Genomic DNA of the new species, I. probstii, was isolated from silica-dried leaf materials using protocols modified from the CTAB method of Doyle and Doyle (1987). Modifications of this procedure included RNase treatment and an ethanol precipitation with ammonium acetate following the initial isopropanol precipitation. Plastid sequence data of the protein-coding matK gene, about 1,100 bp of the flanking trnK introns, and the intergenic spacer region trnL–F were generated and added to previously gathered data (Wilson 2009, 2011; Guo and Wilson 2013). The new species, I. dabashanensis, was included in previous studies (Wilson 2011; Guo and Wilson 2013) but at the time was considered I. henryi. DNAs were amplified in 25 ml reactions using GoTaq Flexi DNA polymerase (Promega, Madison, Wisconsin, U.S.A.) following the manufacturer’s instructions, except that 1–2 ml of glycerol was added to the mix. Reaction conditions were: 97 °C for 1 min; 40 cycles of 97 °C for 10 s, 48 °C for 1 min, 72 °C for 20 s; 72 °C for 4 min. The matK gene and flanking trnK introns were amplified together in two reactions while trnL–F was amplified in a single reaction. Amplification and sequencing primers are given in Wilson et al. (2016). Amplicons were purified using the UltraClean PCR clean-up kit (Mo Bio, Carlsbad, California, U.S.A.). Purified PCR products were processed using a BigDye Terminating (Applied Biosystems, Foster City, California, U.S.A.) cycle sequencing reaction following the manufacturer’s instructions except that 5% DMSO was added to the reaction mix. Cycle sequencing products were purified using filter plates packed with Sephadex (Amersham Biosciences, Piscataway, New Jersey, U.S.A.) and run on an Applied Biosystems 3130 automated sequencer. Molecular data was gathered by the author at the Rancho Santa Ana Botanic Garden, Claremont, California, U.S.A.
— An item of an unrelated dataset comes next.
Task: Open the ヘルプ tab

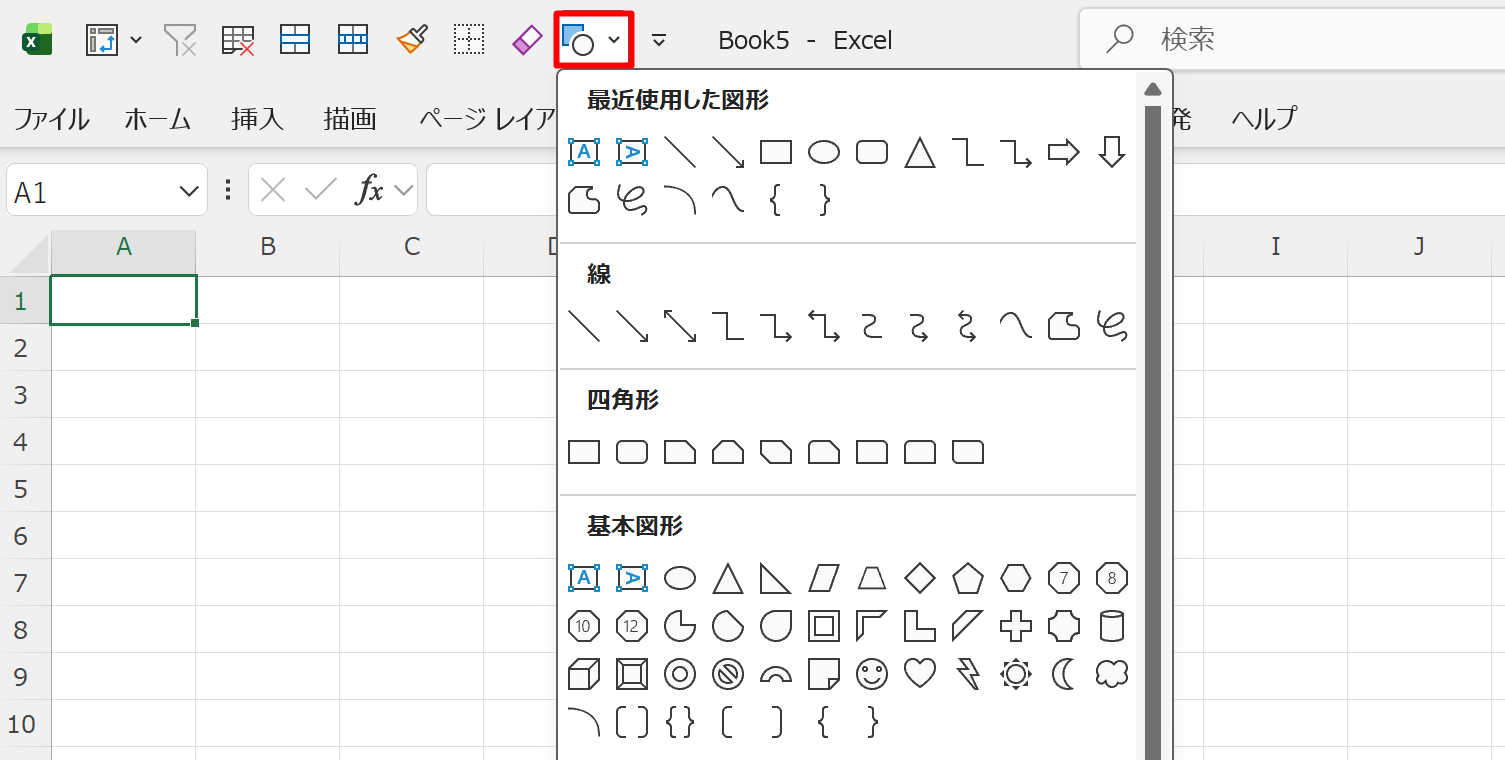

Geneious 9.1.4 (Biomatters Ltd., Auckland, New Zealand) was used to assemble the generated sequence reads into loci, concatenate loci by species, and align the final dataset. Equivocal nucleotide sites were coded according to the IUPAC (IUB) codes. Maximum likelihood (ML; Felsenstein 1981) and ML bootstrap (Felsenstein 1985) analyses were performed using RAxML-HPC v. 8 (Stamatakis 2014). Five hundred replicates for bootstrap and two for ML were performed. Bayesian inference (BI) was performed on the dataset using MrBayes v. 3.2.6 (Ronquist et al. 2012). Five replicates were performed for BI with the number of substitution rates set to six, the number of nucleotide frequencies set to four, the gamma distribution was approximated using four rate categories, and a proportion of the nucleotide sites was allowed to be invariable. The BI analyses were set to run for two million generations, each with four chains, and were sampled every 1000 generations. The final average standard deviations of split frequencies was < 0.005 and the potential scale reduction factor (PSRF) was 1.0 for all node and branch parameters indicating convergence. Estimated sample size (ESS) for each parameter was > 440. All phylogenetic analyses were performed on XSEDE accessed through the CIPRES portal (https://www.phylo.org). The resulting ML tree was exported from the CIPRES portal and modified in Adobe Illustrator vers. 15.0.0 (Adobe Inc., San Jose, California, U.S.A.) to include posterior probabilities and identify the series Chinenses clade.

Collection sites of specimens representing the two new species were located on Google Earth Pro vers. 7.3.2.5776 (Google LLC, Menlo Park, California, U.S.A.) to determine the known range of each species. Maps were produced in QGIS vers. 2.18.13 (QGIS Development Team 1991) using the free vector and raster map data available through Natural Earth (https://www.naturalearthdata.com). Maps were imported into Adobe Illustrator vers. 15.0.0 where species ranges were drawn.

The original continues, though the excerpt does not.